Medicare Prescription Drugs – Part I

Democrats are bragging about lowering Medicare prescription drug prices. I’ve talked about the downside of that policy in recent blogs (The Real Cost of Lowering Drug Prices, Cancer Drug Breakthroughs Threatened). But there are many other reasons why Medicare is failing seniors.

John C. Goodman, healthcare economist writing in Forbes, asks us to consider how well Medicare stands up against private, free-market provision of similar services. Since Congress just acted on Medicare prescription drugs, let’s examine drug coverage in answering that question. He makes the following points:

Medicare was the last major insurer to cover drugs.

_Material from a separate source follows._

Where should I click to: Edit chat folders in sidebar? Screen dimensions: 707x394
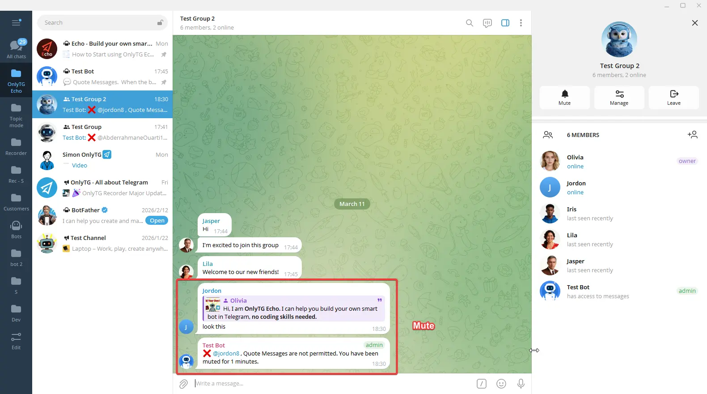coord(16,341)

Medicare was created in 1965 and at that time the benefit structure was simply a copy of the standard Blue Cross plan being sold at that time. Since Blue Cross didn’t cover drugs, Medicare didn’t cover drugs. At the time drugs played a very small role in the healthcare system and they weren’t that expensive in any event.

All that has changed, however. Today we are getting our best healthcare return from spending on drugs. The benefits per dollar of cost from drug therapy are much higher than benefits from doctor or hospital therapies. The increase in life-expectancy that we have seen over those years has been largely due to new and effective drugs. These drugs have helped to lower the cost of healthcare while improving patient outcomes. As a result, since 2003 virtually every major health plan in the country now covers prescription drugs and has been doing so for a long time. Yet, Medicare was well into its fourth decade with no drug coverage – and it took a major effort in Congress to get coverage even then.

Medicare drug coverage reflects politics, not rational insurance principles.

While businesses respond to opportunities to lower costs and improve service, Medicare does not. Goodman says, “Whether it is auto insurance, home insurance or any other kind of insurance, certain principles usually govern insurance contracts. In general, people self-insure for small expenses which they can easily afford on their own and rely on third-party insurance for large expenses which could be financially devastating.”

But Medicare does not follow that principle. In fact, it turned that principle upside down. Whether the service was doctor, hospital, or drugs, Medicare traditionally has paid many small expenses that seniors could easily afford on their own, while leaving them exposed for tens of thousands of dollars of catastrophic costs.

Why the difference? In any insurance scheme, a small percent of the insured will make up a very large percent of the claims in any given year. In health insurance, for example, about half the money is spent on 5 percent of the insured. When the insurer is the government, that means that half the money will be spend on 5 percent of the voters – people who may be too sick to vote at all!

Here’s where socialized medicine systems figure into the equation. When a minister of health is allocating healthcare dollars, such as Britain or Canada, there is intense political pressure to take from the few who are sick and spend money on the many who are relatively healthy. These same political realities have affected Medicare.

Anyone who had used Medicare for drug coverage is familiar with the “donut hole.” After a certain point, Medicare pays less for drugs than it has been paying – until a patient’s costs reach another threshold and catastrophic coverage kicks in. The reason for this “donut hole” is to create a benefit for the many seniors with small drug costs. That benefit is “paid for” by making the few seniors with high drug costs pay more out of their own pockets. That’s also the reason why a very small number of seniors pay $10,000 or more every year for specialty drugs while the typical senior pays only 25% of the cost of inexpensive drugs.